Tunable far-red fluorescence utilizing π-extension and substitution on the excited state intramolecular proton transfer (ESIPT) of naphthalene-based Schiff bases: A combined experimental and theoretical study

Abstract

In this work, a series of naphthalene-based Schiff bases exhibiting excited-state intramolecular proton transfer (ESIPT) namely bis(salicylidene)-1,5-diaminonaphthalene (BSD) containing double hydrogen bonds has been designed and synthesized with extending π-conjugation and substituting electron-donating (EDG)/-withdrawing (EWG) groups. Different chemical modifications significantly control photophysical properties particularly fluorescence emission of BSD derivatives.

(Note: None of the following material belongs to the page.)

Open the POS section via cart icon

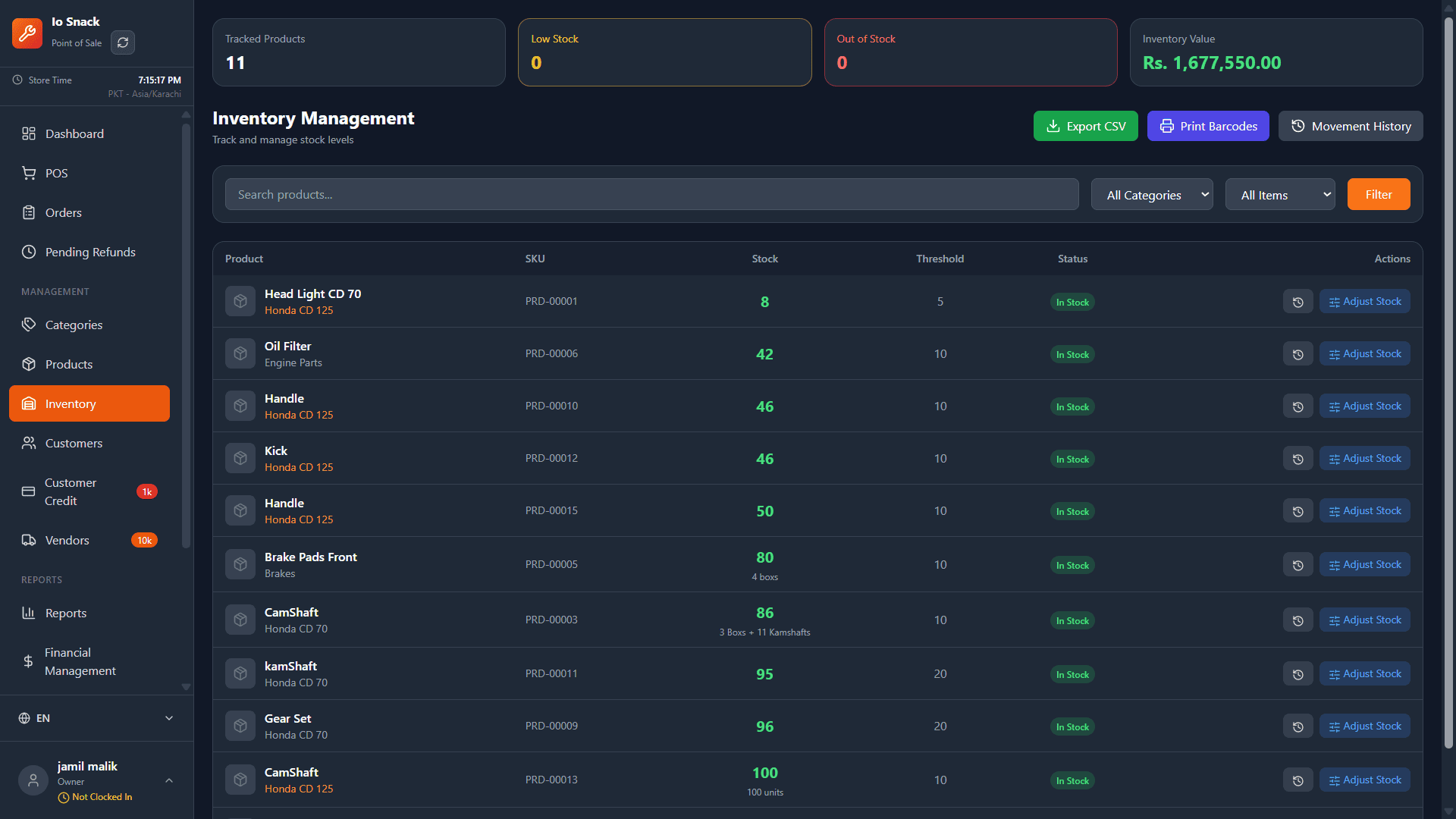pyautogui.click(x=29, y=173)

A fluorine substituent as an EWG induces far-reded keto emission in the range of 520–670 nm (peaked at 582 nm) whereas phenyl π-extension and EDGs (diethylamino and julolidine) make keto emission to be blue-shifted compared to BSD. The spectral shifts of keto emission peaks are dependent on the electron-withdrawing ability which gives rise to the narrowing energy bandgaps. Based on density functional theory, calculated results suggest that the observed keto emission peaks of all synthesized compounds are mainly produced by single ESIPT because of thermodynamically and kinetically favorable reactions. Among the synthesized compounds, a BSD containing the fluorine substituent is the best candidate for ESIPT-based fluorescent molecular probes in living cells owing to its far-reded keto emission with the largest Stokes shift.